Faculty in Genomics and Computational Biology
Associate Professor (Microbiology, Immunology, and Pathology) Ph.D. University of Idaho 2005. We collect the genetic data from microbial communities of viruses, bacteria, fungi, and other organisms within a host or an environment. We also create the algorithms and computational tools to match them against databases and analyze the results. Our goal is to understand the nature, composition, and function of these communities.
Assistant Professor (Bioagricultural Sciences & Pest Management); Ph.D. Cornell University 2004. The work in my laboratory focuses on unraveling the molecular mechanisms by which plant hormones regulate plant immunity and plant growth in the context of environmental change. We use a systems biology approach to integrate genetics and transcriptomics data to identify gene networks that regulate plant adaptation to both biotic and abiotic stresses.
Assistant Professor (Environmental & Radiology Health Sciences); Ph.D. Cornell 2004. Molecular mechanisms involved in the formation of gene Copy Number Variation (CNV) and other chromosomal rearrangements. Genomics of industrial yeast strains used in biofuels production.
Assistant Professor (Bioagricultural Sciences and Pest Management); PhD Colorado State University, 2009. The work in my lab focuses on molecular weed science and functional weed genomics. Projects include identifying the molecular and genetic basis of herbicide resistance mechanisms and other genetic traits in weeds; developing rapid molecular diagnostics for herbicide resistance; and developing pipelines for functional genomics research in weeds.

Exercise instructions |
1/ In the genomics faculty listing above, which university granted the Ph.D. of the assistant professor in Environmental & Radiology Health Sciences, and in what year?
2/ Please retype the passage of the genomics faculty listing that begins at the words "Assistant Professor (Environmental" and stops after "in biofuels production.".
3/ Extend the genomics faculty listing above from its final entry onward.

Data shown |
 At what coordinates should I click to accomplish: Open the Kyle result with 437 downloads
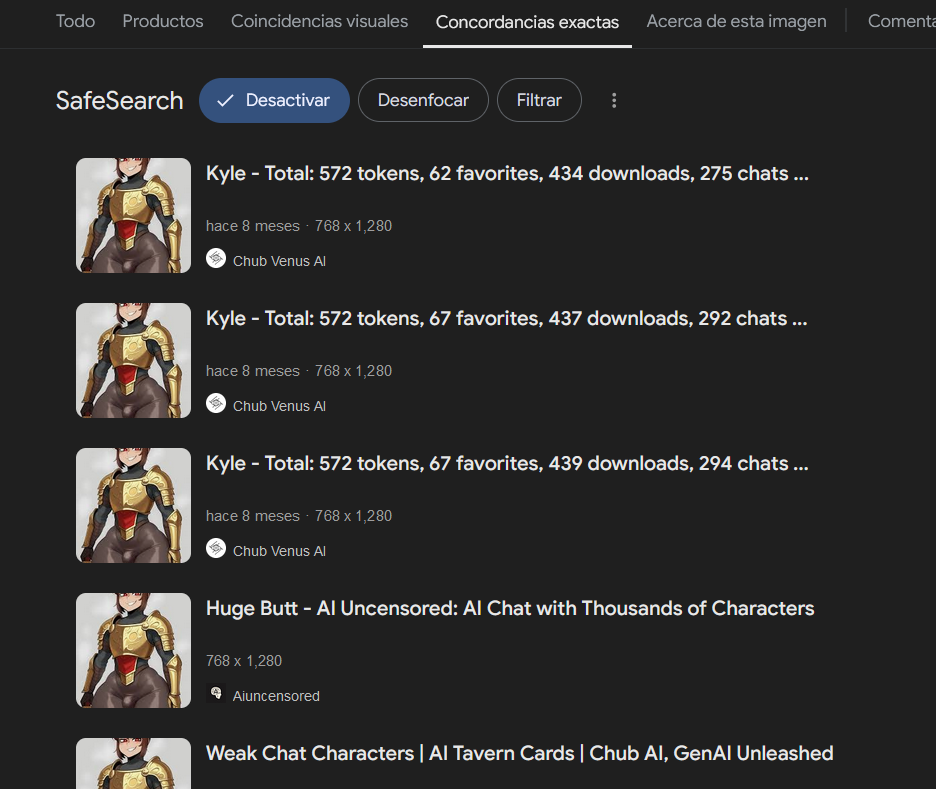(506, 319)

Task answers |
1/ Cornell, in 2004.

2/
Assistant Professor (Environmental & Radiology Health Sciences); Ph.D. Cornell 2004. Molecular mechanisms involved in the formation of gene Copy Number Variation (CNV) and other chromosomal rearrangements. Genomics of industrial yeast strains used in biofuels production.

3/
Assistant Professor (Biology); Ph.D. Small non-coding RNAs and their roles in heterochromatin formation, transcriptional elongation, translation of mRNAs, and sorting of RNAs within a cell.
Associate Faculty (Biology); Ph.D. University of California, Berkeley. Focus on the nuclear and mitochondrial genomes of salamanders, both of which are greatly expanded relative to other vertebrate species. Our research combines genomic sequence data, simulations, natural history collections, and fieldwork to answer diverse questions in genome evolution and phylogenetics.
We are interested in understanding how gene expression is regulated during embryogenesis and how it impacts eventual cell fate. We use genomics, molecular biology, and computational approaches to probe these questions in the model nematode worm, Caenorhabditis elegans.
Assistant Professor (Chemical and Biological Engineering and School of Biomedical Engineering); Ph.D. Brandeis University, 2006. Mathematical and computational modeling of signal transduction and gene transcription, stochastic processes in biology, properties and dynamics of the cytoskeleton of mammalian cells, cancer drug sensitivity and resistance, modeling for synthetic biology applications in plants and single cells, genome-scale metabolic modeling of e. coli, cyanobacteria and algae.
Anireddy S.N. Reddy
Professor (Biology); Ph.D. Jawaharlal Nehru 1984. Signal transduction mechanisms; regulation of gene expression; crop improvement by genetic engineering.
Assistant Professor (Biology); Ph.D., University of Virginia. A combination of wet-lab and computation approaches to understand the evolutionary forces that shape cyto-nuclear interactions at the genome level.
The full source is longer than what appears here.